(Saved data entries)
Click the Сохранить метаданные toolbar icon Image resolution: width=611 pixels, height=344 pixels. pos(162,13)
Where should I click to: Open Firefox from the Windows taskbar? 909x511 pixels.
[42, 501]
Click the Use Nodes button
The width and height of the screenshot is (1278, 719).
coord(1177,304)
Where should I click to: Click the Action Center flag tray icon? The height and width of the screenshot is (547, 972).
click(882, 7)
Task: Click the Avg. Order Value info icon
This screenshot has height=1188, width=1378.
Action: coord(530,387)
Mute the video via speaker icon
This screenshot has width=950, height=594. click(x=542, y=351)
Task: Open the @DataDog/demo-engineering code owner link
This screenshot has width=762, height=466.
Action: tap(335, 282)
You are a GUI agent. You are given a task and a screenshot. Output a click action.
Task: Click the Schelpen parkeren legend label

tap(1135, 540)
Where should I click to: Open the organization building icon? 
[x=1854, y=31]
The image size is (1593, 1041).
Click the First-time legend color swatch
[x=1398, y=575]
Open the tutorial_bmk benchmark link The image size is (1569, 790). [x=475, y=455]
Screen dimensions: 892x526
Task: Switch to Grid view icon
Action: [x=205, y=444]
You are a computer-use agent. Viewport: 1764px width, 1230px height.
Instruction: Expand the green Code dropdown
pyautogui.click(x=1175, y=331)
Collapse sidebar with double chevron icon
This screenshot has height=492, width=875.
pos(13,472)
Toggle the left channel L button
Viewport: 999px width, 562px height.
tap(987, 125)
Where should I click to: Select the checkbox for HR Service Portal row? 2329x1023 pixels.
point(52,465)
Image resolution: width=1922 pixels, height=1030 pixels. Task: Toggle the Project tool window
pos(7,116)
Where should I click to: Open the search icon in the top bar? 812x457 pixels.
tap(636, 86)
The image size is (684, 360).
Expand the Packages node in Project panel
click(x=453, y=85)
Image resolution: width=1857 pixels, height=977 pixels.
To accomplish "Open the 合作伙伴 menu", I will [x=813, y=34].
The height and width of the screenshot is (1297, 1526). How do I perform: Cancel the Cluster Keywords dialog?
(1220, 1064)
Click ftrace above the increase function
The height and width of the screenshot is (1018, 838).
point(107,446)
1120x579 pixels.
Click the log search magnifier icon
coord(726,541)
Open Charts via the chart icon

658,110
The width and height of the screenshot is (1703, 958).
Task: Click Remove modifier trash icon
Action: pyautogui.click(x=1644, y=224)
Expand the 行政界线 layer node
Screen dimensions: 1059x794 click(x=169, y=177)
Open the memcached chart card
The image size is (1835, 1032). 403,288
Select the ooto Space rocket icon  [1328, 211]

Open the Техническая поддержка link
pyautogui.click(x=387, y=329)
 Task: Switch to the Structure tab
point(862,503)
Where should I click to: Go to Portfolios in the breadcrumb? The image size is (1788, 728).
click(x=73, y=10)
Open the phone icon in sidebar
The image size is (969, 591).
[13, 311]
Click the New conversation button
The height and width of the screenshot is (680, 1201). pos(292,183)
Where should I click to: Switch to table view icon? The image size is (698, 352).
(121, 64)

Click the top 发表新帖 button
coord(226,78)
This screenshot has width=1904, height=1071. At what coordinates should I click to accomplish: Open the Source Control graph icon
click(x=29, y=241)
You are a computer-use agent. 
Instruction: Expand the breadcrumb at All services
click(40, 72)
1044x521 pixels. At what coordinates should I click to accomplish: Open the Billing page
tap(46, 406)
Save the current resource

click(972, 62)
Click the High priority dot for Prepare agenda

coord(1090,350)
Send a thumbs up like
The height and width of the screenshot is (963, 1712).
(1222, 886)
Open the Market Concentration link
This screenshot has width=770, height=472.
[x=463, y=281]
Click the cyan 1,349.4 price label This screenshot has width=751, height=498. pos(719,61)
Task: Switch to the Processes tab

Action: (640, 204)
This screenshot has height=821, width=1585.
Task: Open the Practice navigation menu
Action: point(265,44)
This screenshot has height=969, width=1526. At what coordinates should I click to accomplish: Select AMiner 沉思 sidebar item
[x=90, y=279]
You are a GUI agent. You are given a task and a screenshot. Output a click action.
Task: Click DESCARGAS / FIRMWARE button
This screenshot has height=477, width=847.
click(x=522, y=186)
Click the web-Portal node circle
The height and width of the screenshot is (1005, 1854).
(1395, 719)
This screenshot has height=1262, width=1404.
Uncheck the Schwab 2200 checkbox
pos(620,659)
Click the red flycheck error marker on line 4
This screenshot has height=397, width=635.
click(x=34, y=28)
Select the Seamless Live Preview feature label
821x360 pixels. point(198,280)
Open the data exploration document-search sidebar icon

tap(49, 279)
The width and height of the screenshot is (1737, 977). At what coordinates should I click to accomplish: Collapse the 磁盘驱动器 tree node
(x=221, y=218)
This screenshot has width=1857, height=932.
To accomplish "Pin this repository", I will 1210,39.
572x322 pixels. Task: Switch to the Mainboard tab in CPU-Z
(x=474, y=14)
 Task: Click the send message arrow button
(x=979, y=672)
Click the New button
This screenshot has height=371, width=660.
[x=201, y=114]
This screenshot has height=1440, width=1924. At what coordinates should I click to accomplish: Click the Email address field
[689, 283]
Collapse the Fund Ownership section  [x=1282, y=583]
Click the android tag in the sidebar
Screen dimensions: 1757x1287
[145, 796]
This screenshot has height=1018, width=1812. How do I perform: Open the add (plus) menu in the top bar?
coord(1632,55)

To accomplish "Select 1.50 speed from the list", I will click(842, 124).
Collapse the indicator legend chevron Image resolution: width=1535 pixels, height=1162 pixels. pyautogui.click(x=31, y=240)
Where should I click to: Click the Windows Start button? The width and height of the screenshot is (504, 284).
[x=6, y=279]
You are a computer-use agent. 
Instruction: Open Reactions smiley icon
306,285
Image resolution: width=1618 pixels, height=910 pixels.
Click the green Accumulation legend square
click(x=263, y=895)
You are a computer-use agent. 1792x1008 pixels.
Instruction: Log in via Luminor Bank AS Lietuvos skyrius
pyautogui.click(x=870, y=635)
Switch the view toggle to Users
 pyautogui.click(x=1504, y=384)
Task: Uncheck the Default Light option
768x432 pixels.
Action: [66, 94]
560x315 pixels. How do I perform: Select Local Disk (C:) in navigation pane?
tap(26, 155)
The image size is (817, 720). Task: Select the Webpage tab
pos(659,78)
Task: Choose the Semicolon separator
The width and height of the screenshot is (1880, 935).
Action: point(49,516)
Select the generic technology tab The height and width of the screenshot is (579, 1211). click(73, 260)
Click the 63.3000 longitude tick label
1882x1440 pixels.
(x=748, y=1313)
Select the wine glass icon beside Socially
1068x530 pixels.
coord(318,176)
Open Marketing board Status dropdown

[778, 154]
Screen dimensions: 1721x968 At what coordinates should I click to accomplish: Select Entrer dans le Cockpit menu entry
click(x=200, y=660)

• _Directions for this task_
Without changing anything, repeat every record above.

• _Written answer_
Click the Сохранить метаданные toolbar icon Image resolution: width=611 pixels, height=344 pixels. pos(162,13)
Where should I click to: Open Firefox from the Windows taskbar? 909x511 pixels.
[42, 501]
Click the Use Nodes button
The width and height of the screenshot is (1278, 719).
coord(1177,304)
Where should I click to: Click the Action Center flag tray icon? The height and width of the screenshot is (547, 972).
click(882, 7)
Task: Click the Avg. Order Value info icon
This screenshot has height=1188, width=1378.
Action: coord(530,387)
Mute the video via speaker icon
This screenshot has width=950, height=594. click(x=542, y=351)
Task: Open the @DataDog/demo-engineering code owner link
This screenshot has width=762, height=466.
Action: tap(335, 282)
You are a GUI agent. You are given a task and a screenshot. Output a click action.
Task: Click the Schelpen parkeren legend label

tap(1135, 540)
Where should I click to: Open the organization building icon? 
[x=1854, y=31]
The image size is (1593, 1041).
Click the First-time legend color swatch
[x=1398, y=575]
Open the tutorial_bmk benchmark link The image size is (1569, 790). [x=475, y=455]
Screen dimensions: 892x526
Task: Switch to Grid view icon
Action: [x=205, y=444]
You are a computer-use agent. Viewport: 1764px width, 1230px height.
Instruction: Expand the green Code dropdown
pyautogui.click(x=1175, y=331)
Collapse sidebar with double chevron icon
This screenshot has height=492, width=875.
pos(13,472)
Toggle the left channel L button
Viewport: 999px width, 562px height.
tap(987, 125)
Where should I click to: Select the checkbox for HR Service Portal row? 2329x1023 pixels.
point(52,465)
Image resolution: width=1922 pixels, height=1030 pixels. Task: Toggle the Project tool window
pos(7,116)
Where should I click to: Open the search icon in the top bar? 812x457 pixels.
tap(636, 86)
The image size is (684, 360).
Expand the Packages node in Project panel
click(x=453, y=85)
Image resolution: width=1857 pixels, height=977 pixels.
To accomplish "Open the 合作伙伴 menu", I will [x=813, y=34].
The height and width of the screenshot is (1297, 1526). How do I perform: Cancel the Cluster Keywords dialog?
(1220, 1064)
Click ftrace above the increase function
The height and width of the screenshot is (1018, 838).
point(107,446)
1120x579 pixels.
Click the log search magnifier icon
coord(726,541)
Open Charts via the chart icon

658,110
The width and height of the screenshot is (1703, 958).
Task: Click Remove modifier trash icon
Action: pyautogui.click(x=1644, y=224)
Expand the 行政界线 layer node
Screen dimensions: 1059x794 click(x=169, y=177)
Open the memcached chart card
The image size is (1835, 1032). 403,288
Select the ooto Space rocket icon  [1328, 211]

Open the Техническая поддержка link
pyautogui.click(x=387, y=329)
 Task: Switch to the Structure tab
point(862,503)
Where should I click to: Go to Portfolios in the breadcrumb? The image size is (1788, 728).
click(x=73, y=10)
Open the phone icon in sidebar
The image size is (969, 591).
[13, 311]
Click the New conversation button
The height and width of the screenshot is (680, 1201). pos(292,183)
Where should I click to: Switch to table view icon? The image size is (698, 352).
(121, 64)

Click the top 发表新帖 button
coord(226,78)
This screenshot has width=1904, height=1071. At what coordinates should I click to accomplish: Open the Source Control graph icon
click(x=29, y=241)
You are a computer-use agent. 
Instruction: Expand the breadcrumb at All services
click(40, 72)
1044x521 pixels. At what coordinates should I click to accomplish: Open the Billing page
tap(46, 406)
Save the current resource

click(972, 62)
Click the High priority dot for Prepare agenda

coord(1090,350)
Send a thumbs up like
The height and width of the screenshot is (963, 1712).
(1222, 886)
Open the Market Concentration link
This screenshot has width=770, height=472.
[x=463, y=281]
Click the cyan 1,349.4 price label This screenshot has width=751, height=498. pos(719,61)
Task: Switch to the Processes tab

Action: (640, 204)
This screenshot has height=821, width=1585.
Task: Open the Practice navigation menu
Action: point(265,44)
This screenshot has height=969, width=1526. At what coordinates should I click to accomplish: Select AMiner 沉思 sidebar item
[x=90, y=279]
You are a GUI agent. You are given a task and a screenshot. Output a click action.
Task: Click DESCARGAS / FIRMWARE button
This screenshot has height=477, width=847.
click(x=522, y=186)
Click the web-Portal node circle
The height and width of the screenshot is (1005, 1854).
(1395, 719)
This screenshot has height=1262, width=1404.
Uncheck the Schwab 2200 checkbox
pos(620,659)
Click the red flycheck error marker on line 4
This screenshot has height=397, width=635.
click(x=34, y=28)
Select the Seamless Live Preview feature label
821x360 pixels. point(198,280)
Open the data exploration document-search sidebar icon

tap(49, 279)
The width and height of the screenshot is (1737, 977). At what coordinates should I click to accomplish: Collapse the 磁盘驱动器 tree node
(x=221, y=218)
This screenshot has width=1857, height=932.
To accomplish "Pin this repository", I will 1210,39.
572x322 pixels. Task: Switch to the Mainboard tab in CPU-Z
(x=474, y=14)
 Task: Click the send message arrow button
(x=979, y=672)
Click the New button
This screenshot has height=371, width=660.
[x=201, y=114]
This screenshot has height=1440, width=1924. At what coordinates should I click to accomplish: Click the Email address field
[689, 283]
Collapse the Fund Ownership section  [x=1282, y=583]
Click the android tag in the sidebar
Screen dimensions: 1757x1287
[145, 796]
This screenshot has height=1018, width=1812. How do I perform: Open the add (plus) menu in the top bar?
coord(1632,55)

To accomplish "Select 1.50 speed from the list", I will click(842, 124).
Collapse the indicator legend chevron Image resolution: width=1535 pixels, height=1162 pixels. pyautogui.click(x=31, y=240)
Where should I click to: Click the Windows Start button? The width and height of the screenshot is (504, 284).
[x=6, y=279]
You are a computer-use agent. 
Instruction: Open Reactions smiley icon
306,285
Image resolution: width=1618 pixels, height=910 pixels.
Click the green Accumulation legend square
click(x=263, y=895)
You are a computer-use agent. 1792x1008 pixels.
Instruction: Log in via Luminor Bank AS Lietuvos skyrius
pyautogui.click(x=870, y=635)
Switch the view toggle to Users
 pyautogui.click(x=1504, y=384)
Task: Uncheck the Default Light option
768x432 pixels.
Action: [66, 94]
560x315 pixels. How do I perform: Select Local Disk (C:) in navigation pane?
tap(26, 155)
The image size is (817, 720). Task: Select the Webpage tab
pos(659,78)
Task: Choose the Semicolon separator
The width and height of the screenshot is (1880, 935).
Action: point(49,516)
Select the generic technology tab The height and width of the screenshot is (579, 1211). click(73, 260)
Click the 63.3000 longitude tick label
1882x1440 pixels.
(x=748, y=1313)
Select the wine glass icon beside Socially
1068x530 pixels.
coord(318,176)
Open Marketing board Status dropdown

[778, 154]
Screen dimensions: 1721x968 At what coordinates should I click to accomplish: Select Entrer dans le Cockpit menu entry
click(x=200, y=660)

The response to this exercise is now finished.